#### CHALLENGE 1
Answer these questions about the company-naming text below:
(a) In which month did Matrice Consulting celebrate its ten-year anniversary?
(b) What had the author been watching when the company name was formed?
(c) In which country is the firm that now shares the name Matrice Consulting?

#### SELECTED TEXT
%%
Lyon, France Train Station

Somewhere in Lyon, France, a company named Matrice owns the domain I want.

Matrice Consulting just celebrated our ten-year anniversary in August. Looking back, I found that one of the most difficult steps of starting a new company is creating a good name.  I formed my company name after watching a trailer for a movie; I merged my first and last names, added ‘Consulting’ to describe what we do, and voilà!  We had a name and an identity.  I have assisted in naming a couple of other companies and the decision process is difficult, and even more so when you consider Internet presence, social media, and domain names.  In this modern age, you have to consider all the following:

  • Is your name being used by another company, or is it similar enough to cause confusion? Believe it or not, we are not the only Matrice out there.  When I selected our name, we were the only Matrice Consulting, though there is a firm in Argentina that now shares our name.  A search of your state’s division of corporations is a good place to start.  Being sued for using a similar name or being a copycat is not a good way to start a new business.  I was helping develop a new name for a company and we came up with a great name, except that it was taken by a UK company, a very big company.  We scrapped that name in a hurry!
%%
#### MATERIAL FOR THE TASK
%%
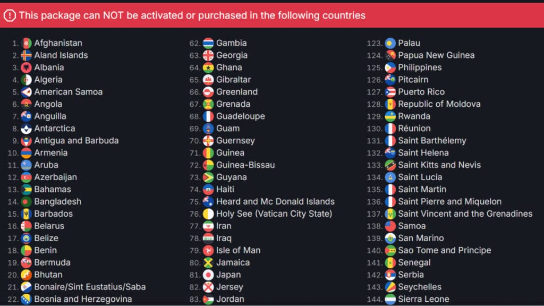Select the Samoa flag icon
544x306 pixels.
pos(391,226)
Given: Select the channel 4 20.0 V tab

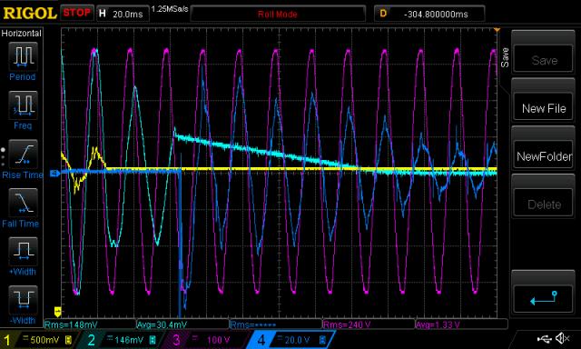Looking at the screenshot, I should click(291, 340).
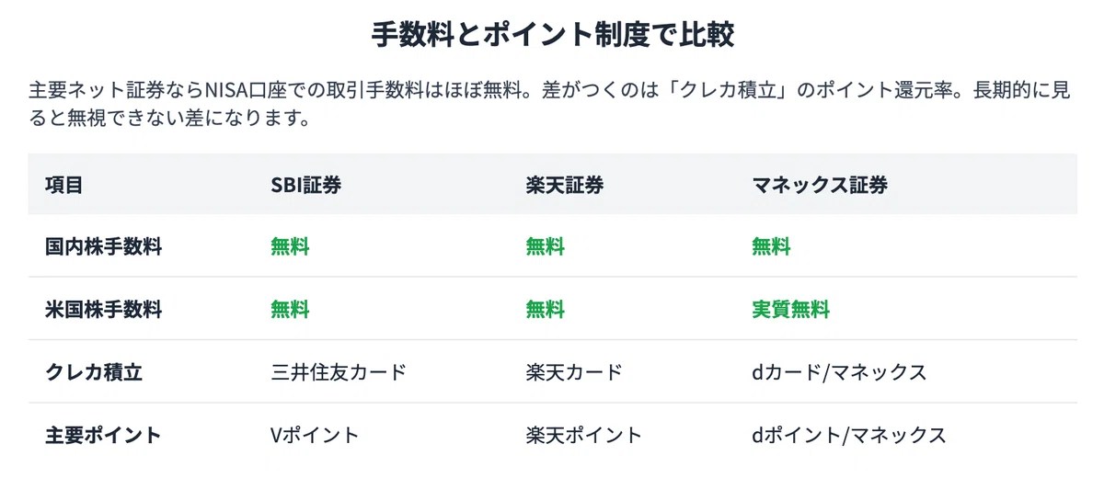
%%
%%
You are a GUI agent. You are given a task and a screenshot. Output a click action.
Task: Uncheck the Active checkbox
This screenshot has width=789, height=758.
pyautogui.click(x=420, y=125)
%%
#### CHALLENGE 2
In the records above, arrange as a numbered list the lines from the line containing "You are a GUI" to the line containing "pyautogui.click(x=420, y=125)", both included, leaving out blank lines.

#### WRITTEN ANSWER 1
(a) August
(b) A trailer for a movie
(c) Argentina

#### WRITTEN ANSWER 2
1. You are a GUI agent. You are given a task and a screenshot. Output a click action.
2. Task: Uncheck the Active checkbox
3. This screenshot has width=789, height=758.
4. pyautogui.click(x=420, y=125)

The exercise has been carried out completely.